Dataset entries
--- START ---
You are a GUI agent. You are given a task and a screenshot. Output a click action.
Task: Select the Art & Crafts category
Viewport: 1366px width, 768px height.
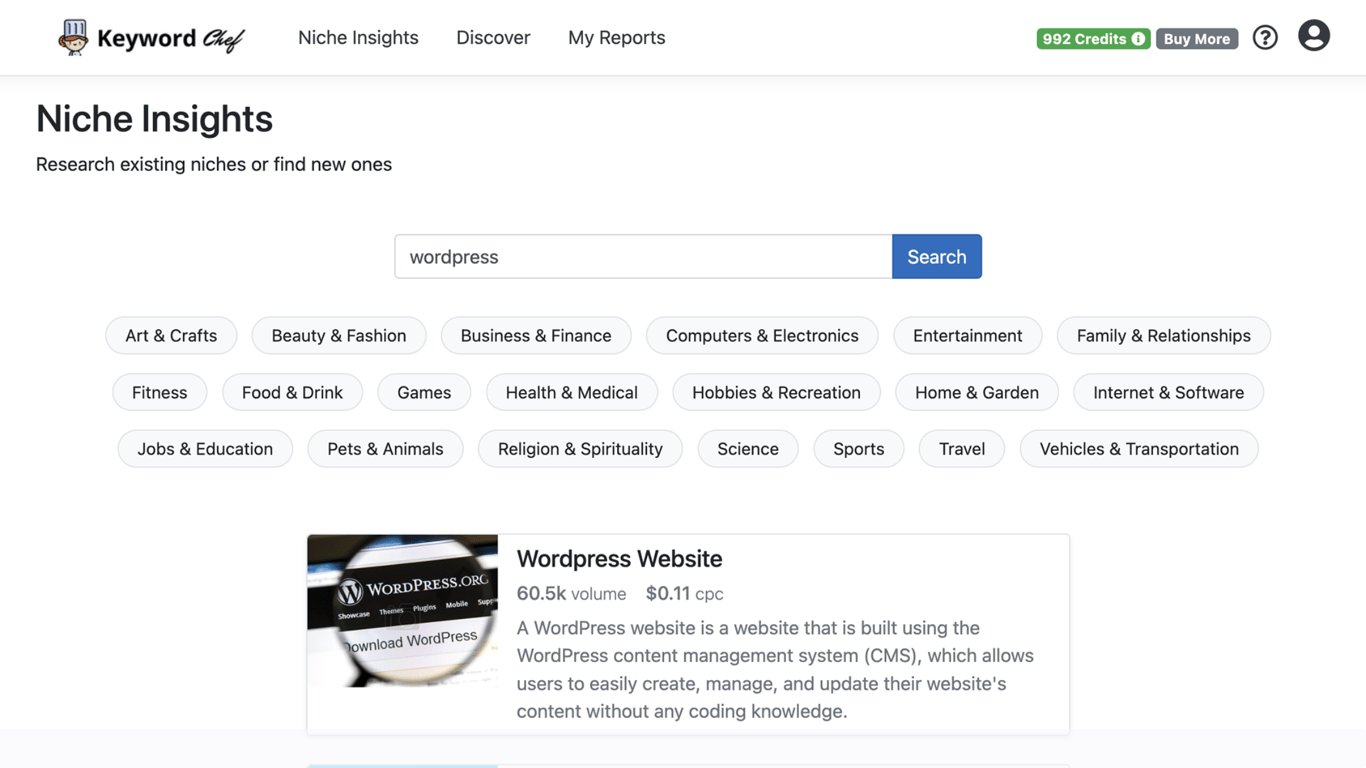pyautogui.click(x=171, y=336)
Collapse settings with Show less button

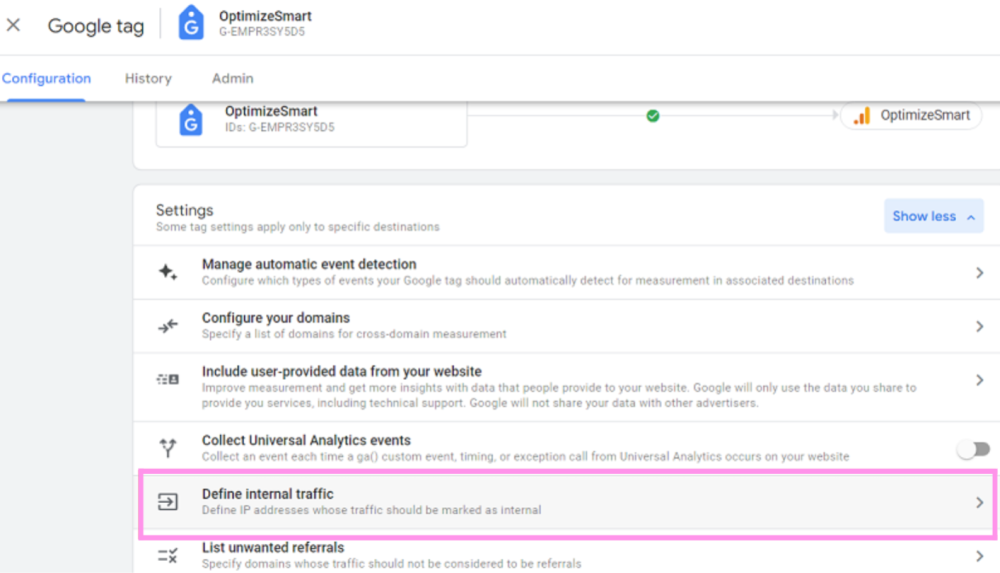(933, 216)
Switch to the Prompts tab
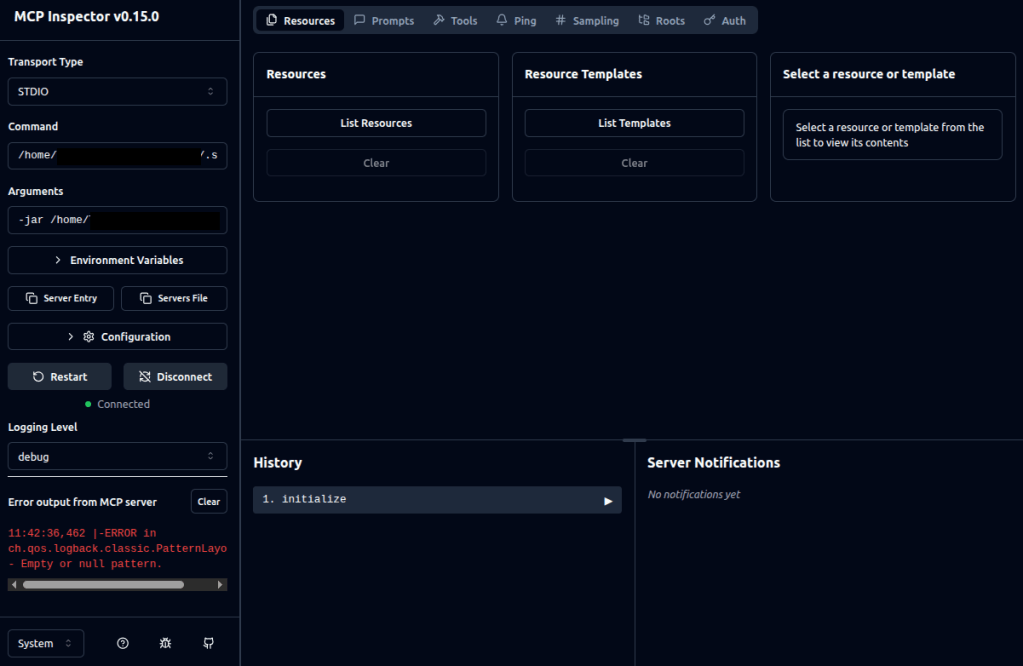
--- END ---
▶ [Work instruction] Give the data again word for word, without images.

▶ [Answer]
You are a GUI agent. You are given a task and a screenshot. Output a click action.
Task: Select the Art & Crafts category
Viewport: 1366px width, 768px height.
pyautogui.click(x=171, y=336)
Collapse settings with Show less button

(933, 216)
Switch to the Prompts tab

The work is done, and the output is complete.